Every line containing the string "will" is to be copied from the records.

----- DATA FOR THIS EXERCISE -----

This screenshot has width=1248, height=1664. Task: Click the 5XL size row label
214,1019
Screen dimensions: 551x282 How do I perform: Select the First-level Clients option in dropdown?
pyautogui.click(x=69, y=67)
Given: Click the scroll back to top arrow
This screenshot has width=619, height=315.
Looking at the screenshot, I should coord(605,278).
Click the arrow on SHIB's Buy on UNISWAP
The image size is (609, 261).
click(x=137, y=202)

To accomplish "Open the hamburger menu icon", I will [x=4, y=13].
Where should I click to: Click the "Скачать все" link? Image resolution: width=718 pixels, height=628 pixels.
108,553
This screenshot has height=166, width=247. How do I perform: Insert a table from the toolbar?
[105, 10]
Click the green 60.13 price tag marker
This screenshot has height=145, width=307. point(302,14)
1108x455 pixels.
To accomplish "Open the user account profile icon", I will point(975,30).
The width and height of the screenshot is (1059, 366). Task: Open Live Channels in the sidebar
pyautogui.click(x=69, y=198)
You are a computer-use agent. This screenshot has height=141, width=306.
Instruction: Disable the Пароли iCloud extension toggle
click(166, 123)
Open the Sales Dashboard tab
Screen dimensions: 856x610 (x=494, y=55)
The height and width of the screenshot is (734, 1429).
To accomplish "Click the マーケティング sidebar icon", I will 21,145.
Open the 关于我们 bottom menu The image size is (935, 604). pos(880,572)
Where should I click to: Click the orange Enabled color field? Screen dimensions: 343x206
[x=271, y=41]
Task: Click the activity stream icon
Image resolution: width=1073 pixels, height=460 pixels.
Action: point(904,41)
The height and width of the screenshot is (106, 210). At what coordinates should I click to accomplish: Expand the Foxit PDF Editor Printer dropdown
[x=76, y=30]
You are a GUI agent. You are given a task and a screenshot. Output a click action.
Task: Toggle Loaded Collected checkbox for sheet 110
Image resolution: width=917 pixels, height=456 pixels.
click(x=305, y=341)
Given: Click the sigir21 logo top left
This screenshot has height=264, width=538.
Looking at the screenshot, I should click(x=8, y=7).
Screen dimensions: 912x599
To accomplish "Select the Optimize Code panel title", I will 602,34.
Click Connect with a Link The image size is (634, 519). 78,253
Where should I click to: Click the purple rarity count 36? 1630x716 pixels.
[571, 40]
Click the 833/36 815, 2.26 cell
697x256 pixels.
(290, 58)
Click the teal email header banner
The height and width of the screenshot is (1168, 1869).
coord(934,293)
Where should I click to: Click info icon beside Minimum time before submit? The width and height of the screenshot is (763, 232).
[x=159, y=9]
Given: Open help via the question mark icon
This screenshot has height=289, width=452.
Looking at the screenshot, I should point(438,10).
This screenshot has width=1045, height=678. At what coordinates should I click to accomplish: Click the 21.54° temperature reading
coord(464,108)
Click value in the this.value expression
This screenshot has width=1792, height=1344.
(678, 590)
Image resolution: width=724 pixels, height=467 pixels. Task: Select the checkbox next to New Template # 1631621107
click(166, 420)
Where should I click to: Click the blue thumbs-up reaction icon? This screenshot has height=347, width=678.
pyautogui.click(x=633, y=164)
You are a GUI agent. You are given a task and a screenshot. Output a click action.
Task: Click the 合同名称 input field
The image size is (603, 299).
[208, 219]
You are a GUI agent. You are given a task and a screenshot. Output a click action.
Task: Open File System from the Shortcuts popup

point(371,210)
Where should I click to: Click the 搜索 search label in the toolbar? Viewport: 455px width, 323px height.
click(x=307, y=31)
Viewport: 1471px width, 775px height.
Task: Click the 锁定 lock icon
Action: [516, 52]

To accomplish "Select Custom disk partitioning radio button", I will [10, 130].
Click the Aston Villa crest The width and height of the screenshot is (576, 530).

-----

:: EXERCISE ANSWER ::
To accomplish "Open the hamburger menu icon", I will [x=4, y=13].
To accomplish "Open the user account profile icon", I will point(975,30).
To accomplish "Click the マーケティング sidebar icon", I will 21,145.
To accomplish "Select the Optimize Code panel title", I will 602,34.
To accomplish "Select Custom disk partitioning radio button", I will [10, 130].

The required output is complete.